摘要: 僅用於記錄R語言學習過程:
內容提要:
時間與日期數據的處理;
lubridate包;
時間序列介紹及舉例
正文:
時間與日期數據的處理
n 導讀:
u 時間生成函數:as.Date()
> as.Date('2017-02-16')
[1] "2017-02-16"
> class(as.Date('2017-02-16'))
[1] "Date" #由字符串變成日期
> as.Date('20170301', format = '%Y%m%d') #格式要一一對應
[1] "2017-03-01" 格式符號
> as.Date(100,origin = '2018-08-07')
[1] "2018-11-15" #從2018-08-07開始100天
格式符號:
%m :月份
%b :對應月份的簡稱,如Jan
%B:對應月份的全稱,如July
%Y:四位數年份
%y:二位數年份
%d: 對應天
u 時間生成函數:ISOdate()
> ISOdate(2018,4,21,15,21,52)
[1] "2018-04-21 15:21:52 GMT"
u as.POSIXlt()函數:
> dts <- c('2005-10-21 18:24:24','2017-02-16 19:20:20')
> as.POSIXlt(dts)
[1] "2005-10-21 18:24:24 CST" "2017-02-16 19:20:20 CST"
format 參數:
%a : Mon;
%A: Monday
%b: jan
%B: July
u strptime()函數:輸出日期
u strftime()函數:將日期進行格式化
n julian()函數:計算日期之差
> julian(as.Date('2017-02-16')) #默認是1970-01-01
[1] 17213
attr(,"origin")
[1] "1970-01-01"
origin 可以更改時間起點
> julian(as.Date('2017-02-16'),origin = as.Date('2016-02-19'))
[1] 363
attr(,"origin")
[1] "2016-02-19"
n difftime()函數:計算時間之差
> difftime(as.Date('2017-02-16'), as.Date('2016-02-19'),units = 'weeks')
Time difference of 51.85714 weeks
n mean() :計算日期的均值
> mean(c(as.Date('2017-02-16'), as.Date('2016-02-19')))
[1] "2016-08-18"
n seq()函數生成時間序列:
> dateline <- seq(as.Date('2016-02-19'),by = 'days',length.out = 10)
> dateline
[1] "2016-02-19" "2016-02-20" "2016-02-21" "2016-02-22" "2016-02-23" "2016-02-24"
[7] "2016-02-25" "2016-02-26" "2016-02-27" "2016-02-28"
> dateline <- seq(as.Date('2016-02-19'),by = 'weeks',length.out = 10)
> dateline
[1] "2016-02-19" "2016-02-26" "2016-03-04" "2016-03-11" "2016-03-18" "2016-03-25"

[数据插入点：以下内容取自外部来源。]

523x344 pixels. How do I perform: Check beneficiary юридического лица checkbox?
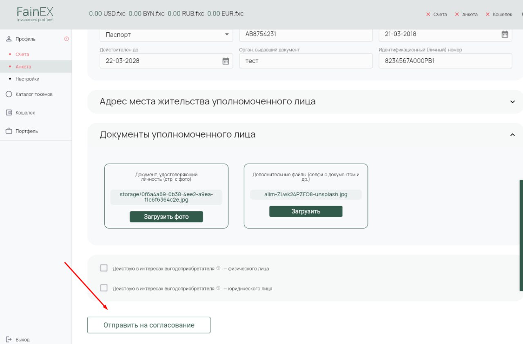(104, 288)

[7] "2016-04-01" "2016-04-08" "2016-04-15" "2016-04-22"
> dateline <- seq(as.Date('2016-02-19'),by = '2 days',length.out = 10)
> dateline
[1] "2016-02-19" "2016-02-21" "2016-02-23" "2016-02-25" "2016-02-27" "2016-02-29"

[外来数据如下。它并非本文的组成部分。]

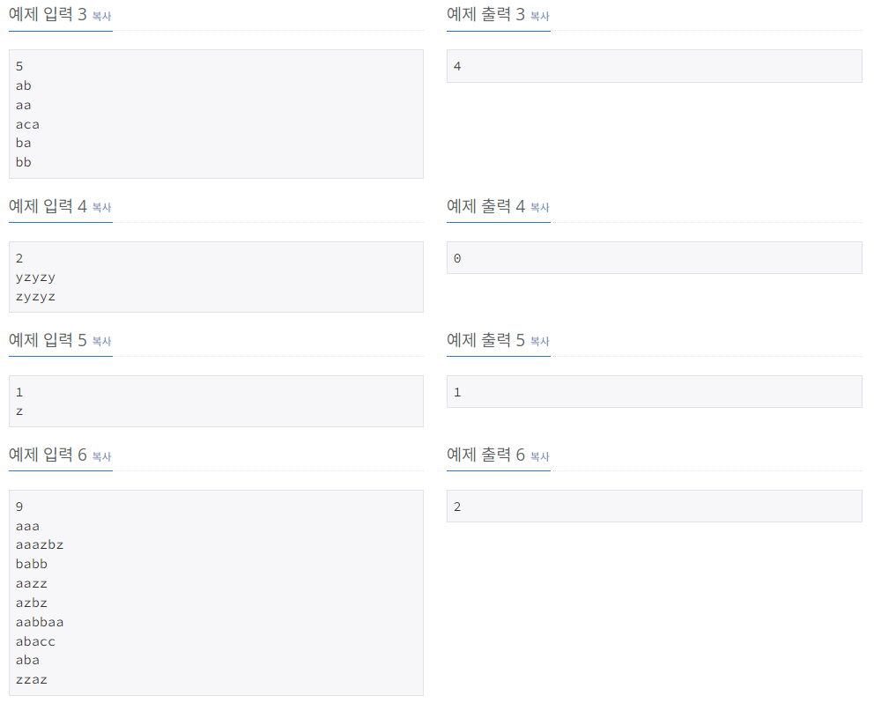Click the 예제 입력 6 heading
Screen dimensions: 874x703
[x=48, y=455]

[7] "2016-03-02" "2016-03-04" "2016-03-06" "2016-03-08"
n stringi包中的時間生成函數:stri_datetime_add()函數
> library(stringi)
> my_newtime <- stri_datetime_add(as.Date('2017-02-16'),value = 10,units ='days') #value= 10 指10天后,因為units設置的為天
> my_newtime
[1] "2017-02-26 08:00:00 CST"
n 創建時間(也用stringi包):stri_datetime_create()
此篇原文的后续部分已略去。